The word thesaurus is derived from 16th century New Latin, in turn from Latin thesaurus, from ancient Greek θησαυρός thesauros, "store-house", "treasury". Besides its meaning as a treasury or storehouse, it more commonly means a listing of words with similar, related, or opposite meanings (this new meaning of thesaurus dates back to Roget's Thesaurus). For example, a book of jargon for a specialized field; or more technically a list of subject headings and cross-references used in the filing and retrieval of documents (or indeed papers, certificates, letters, cards, records, texts, files, articles, essays and perhaps even manuscripts), film, sound recordings, machine-readable media, etc.
The first example of this genre, Roget's Thesaurus, was published in 1852, having been compiled earlier, in 1805, by Peter Roget. Entries in Roget's Thesaurus are not listed alphabetically but conceptually and are a great resource for writers.
Although including synonyms and antonyms, entries in a thesaurus should not be taken as a list of them. The entries are also designed for drawing distinctions between similar words and assisting in choosing exactly the right word. Nor does a thesaurus entry define words. That work is left to the dictionary.
In information technology, a thesaurus represents a database or list of semantically orthogonal topical search keys. In the field of Artificial Intelligence, a thesaurus may sometimes be referred to as an ontology.
Thesaurus databases, created by international standards, are generally arranged hierarchically by themes and topics. Such a thesaurus places each term in context, allowing a user to distinguish between "bureau" the office and "bureau" the furniture. A thesaurus of this type is often used as the basis of an index for online material. The Art and Architecture Thesaurus, for example, is used to index the national databases of museums, Artefacts Canada, held by the Canadian Heritage Information Network (CHIN).

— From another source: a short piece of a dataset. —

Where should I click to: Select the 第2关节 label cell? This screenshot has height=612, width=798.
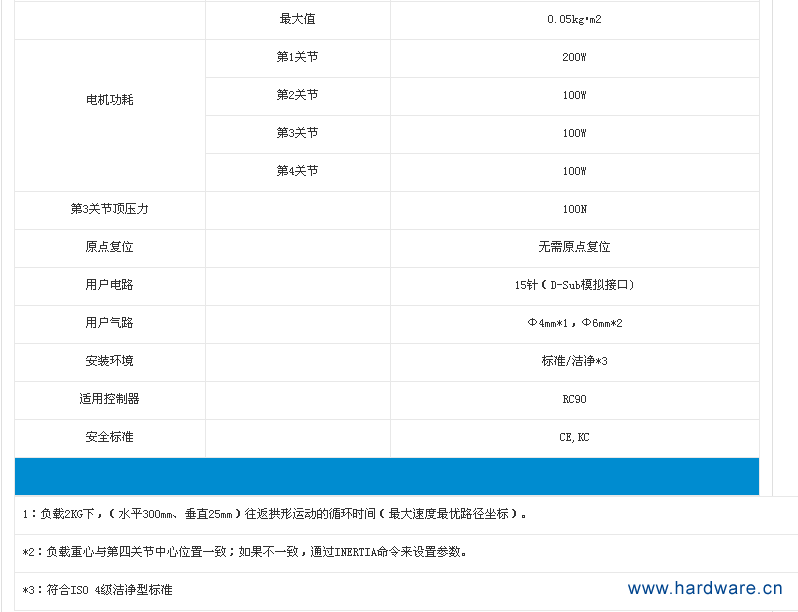(x=297, y=96)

The most significant thesaurus project of recent years is the Historical Thesaurus of English (HTE), ongoing and based at the University of Glasgow. The HTE is a complete database of all the words in the second edition of the Oxford English Dictionary, arranged by semantic field and date. In this way, the HTE arranges the whole vocabulary of English from the earliest written records (in Anglo-Saxon) to the present alongside types and dates of use. It is the first historical thesaurus to be compiled for any of the world's languages and has been in progress since 1964. The HTE project has also produced the Thesaurus of Old English, derived from the whole HTE database (published in 1995, 2000 and now freely-available online here).